ONCE again the line drawn on our barograph over the last week has looked like the path of a roller coaster. It is not therefore surprising that the weather has once again been quite varied. There were wet, miserable cold days, some with plenty of sunshine, but often broken up with wintry showers or storms carried through by strong winds.

Here on Manor Farm, rainfall amounted to 30mm, with 16 mm falling over a 24-hour period, just to make the ground feel rather wet once again.

Early one morning, Kevin and Melissa arrived with their stock trailer, to collect 80 previously selected wethers (castrated ram lambs) from the flock residing on Manor Farm. Kevin had just had word that a lorry would be at Stowell Farm to pick them up later in the day.

First of all the three sheep dogs Fly, Smudge and Wisper, gathered the flock, which was spread out over the entire field. However, controlling the dogs was quite difficult. The roar from the motorway was rather loud, as on this occasion the wind was blowing towards us, so giving them commands once they had begun the outrun was impossible.

Fortunately the dogs seemed to know what they were doing and it was not long before the sheep were penned, enabling the marked ones to be separated from the rest of the flock.

Back on Stowell Farm, the small flock of ewes and their lambs born as a result of artificial insemination have been been put out into grass field next to the farm buildings. The lambs were dressed in biodegradable jackets, which would help to protect them from any cold, wet weather. Unfortunately, a number of artificially inseminated ewes did not become pregnant, so a proven Stowell Farm ram was put with these ewes to act as a sweeper. These ewes will now lamb with the main flock from the beginning of March.
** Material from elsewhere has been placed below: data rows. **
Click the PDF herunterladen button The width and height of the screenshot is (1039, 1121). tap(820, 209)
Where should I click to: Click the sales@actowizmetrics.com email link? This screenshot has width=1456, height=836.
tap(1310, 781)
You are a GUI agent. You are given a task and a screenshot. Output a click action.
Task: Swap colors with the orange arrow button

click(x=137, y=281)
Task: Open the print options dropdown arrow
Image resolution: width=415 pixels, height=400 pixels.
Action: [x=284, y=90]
In the main flock of about 1,400 ewes, safely housed in barns prior to lambing, is a rather oddly coloured ewe, as half her face is black. She was born three years ago, when a picture of her was shown being held by Matt, who helps during lambing every year. Being different and easy to spot, she was called Annabelle and is due to give birth for the second time. During scanning she was found to be carrying triplets, so hopefully she will give birth to three healthy lambs without any problems.
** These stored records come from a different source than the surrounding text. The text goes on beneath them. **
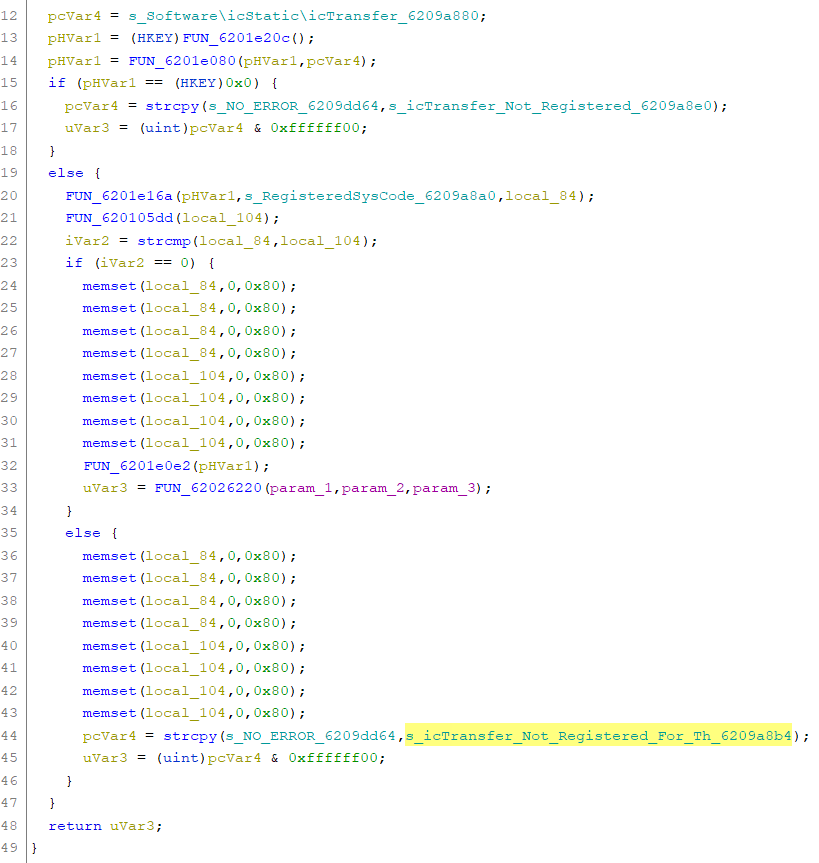
Task: Select the FUN_620105dd function call
Action: click(x=119, y=218)
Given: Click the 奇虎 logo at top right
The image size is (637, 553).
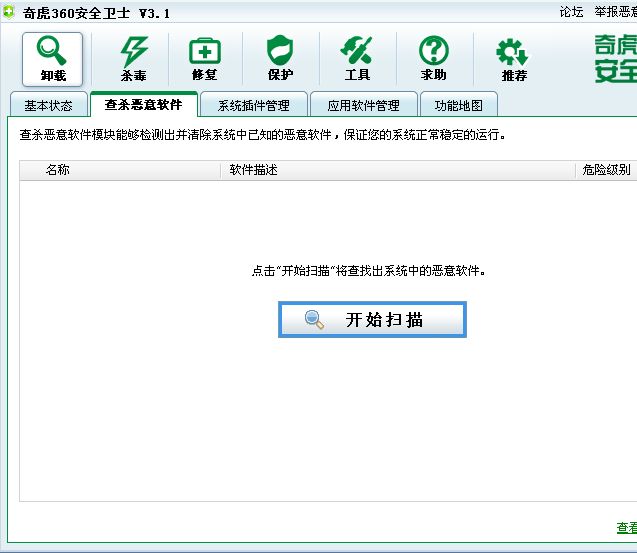Looking at the screenshot, I should (x=614, y=58).
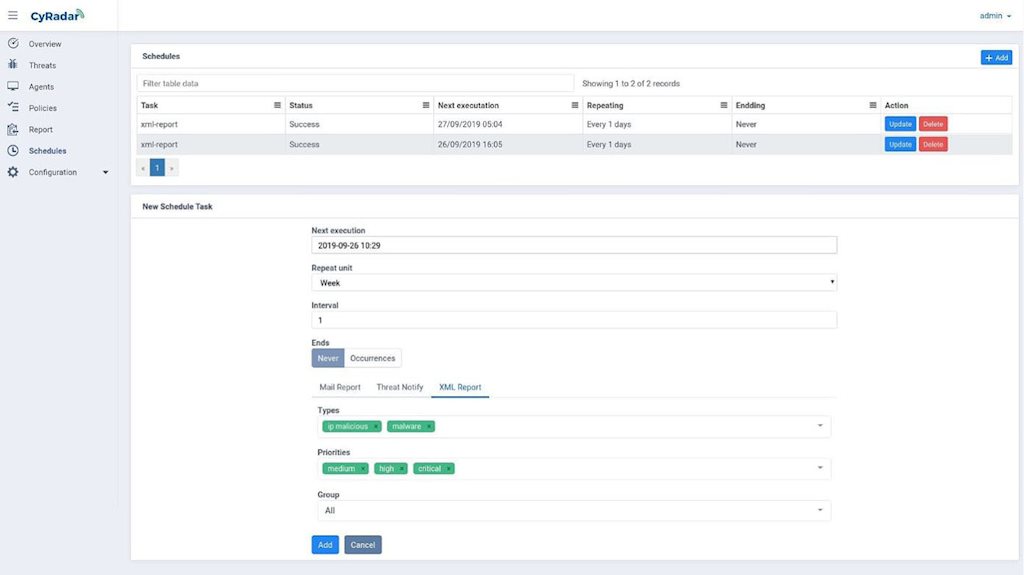Open the Report sidebar icon
Image resolution: width=1024 pixels, height=575 pixels.
13,129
The majority of the work on Manor Farm is still centred around cattle work. The milking has to be done twice every day, also there is plenty of mucking out, bedding up and feeding to do.
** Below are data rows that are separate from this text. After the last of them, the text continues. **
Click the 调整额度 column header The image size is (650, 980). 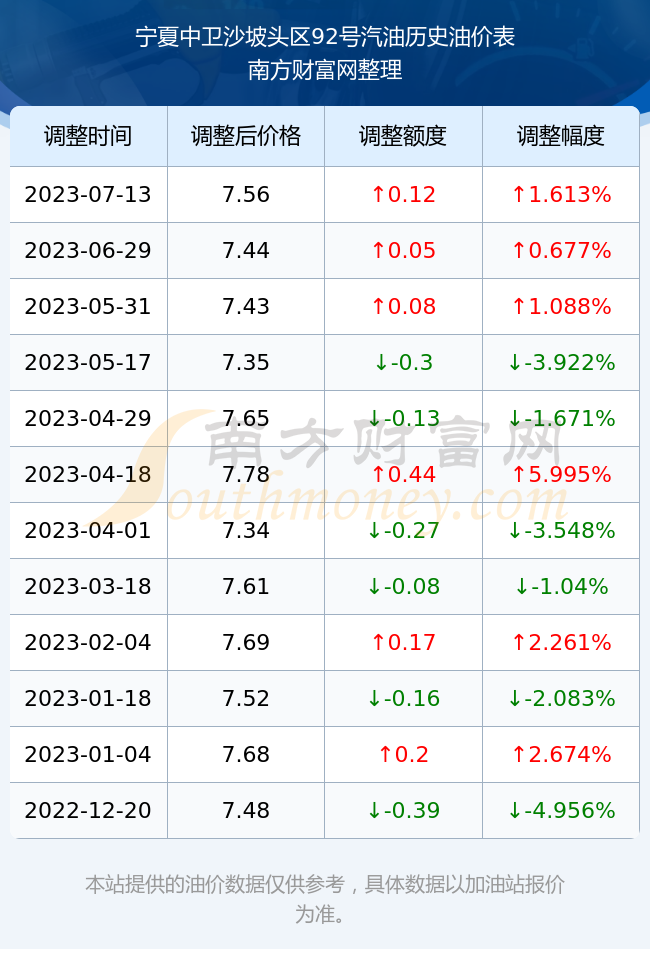403,136
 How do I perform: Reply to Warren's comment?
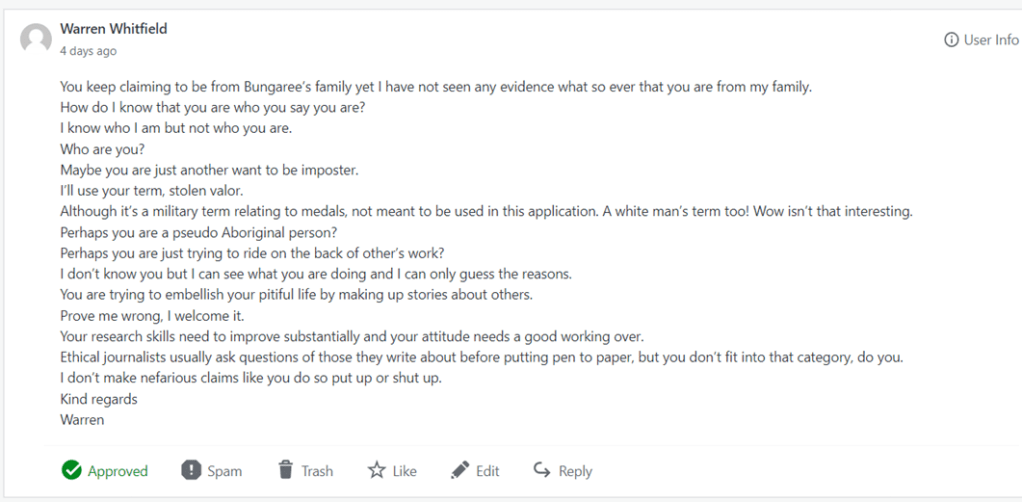tap(575, 471)
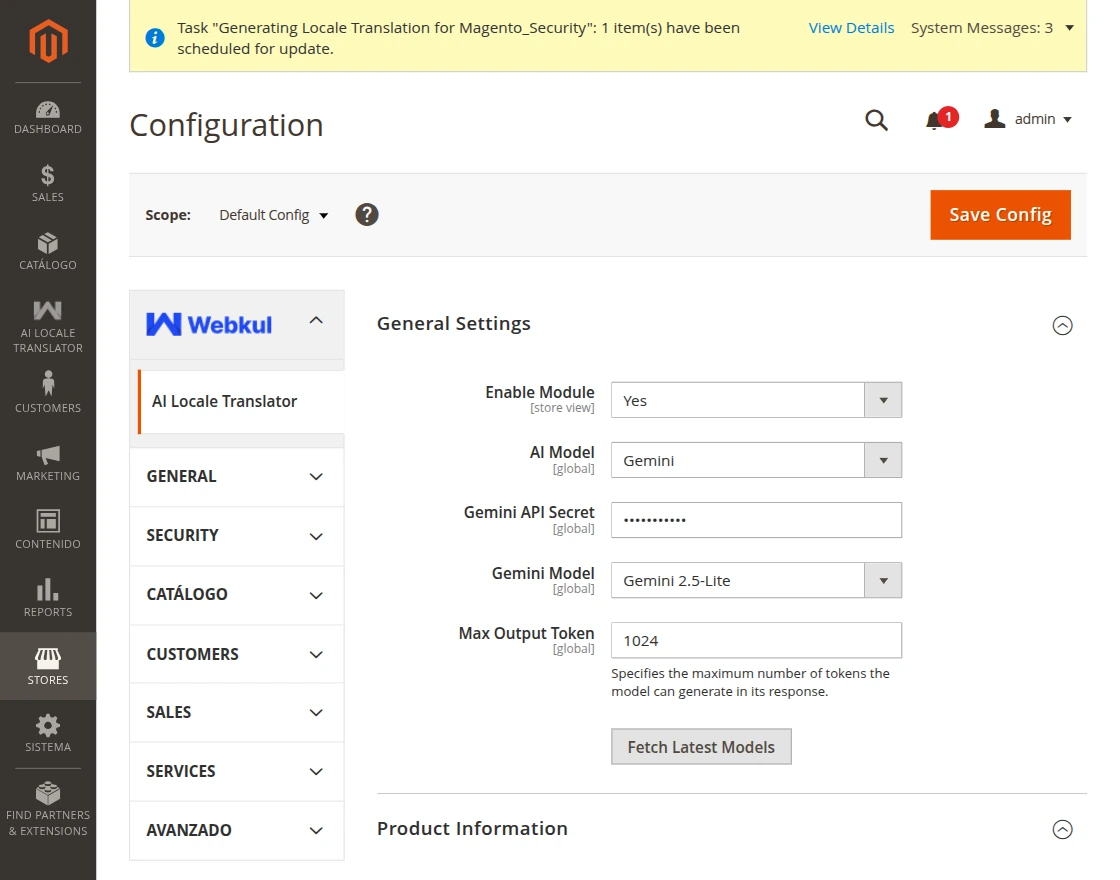Click the search magnifier icon
The image size is (1120, 880).
pyautogui.click(x=876, y=120)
During the week the area of the barn used for freshly calved, lame or unwell cows was mucked out to the floor and the solid manure from this area was taken to add to manure heaps in fields on the farm due to be planted with maize later in the year.

Ian recently did the milk recording, which is when a sample of milk is collected from each cow in a sampling device during milking. The individual milk samples were then sent to an independent laboratory for analysis. David, our nutritionist, called in during the week. He weighed some of the six-month-old calves to check their growth rates, which were found to be good.

He also looked at the cows to check their body condition and examined the milk recording results. David decided the ration was fine since rebalancing carbohydrate, protein and fat levels on his previous visit, as our bulk butterfat percentage had fallen to below its normal level of about four per cent.

On Shrove Tuesday, Richard, grandson Dominic and I joined Melissa and family for a pancake lunch. We enjoyed some very tasty savoury and sweet pancakes. So many great eats can be made with a mixture of eggs, flour and milk.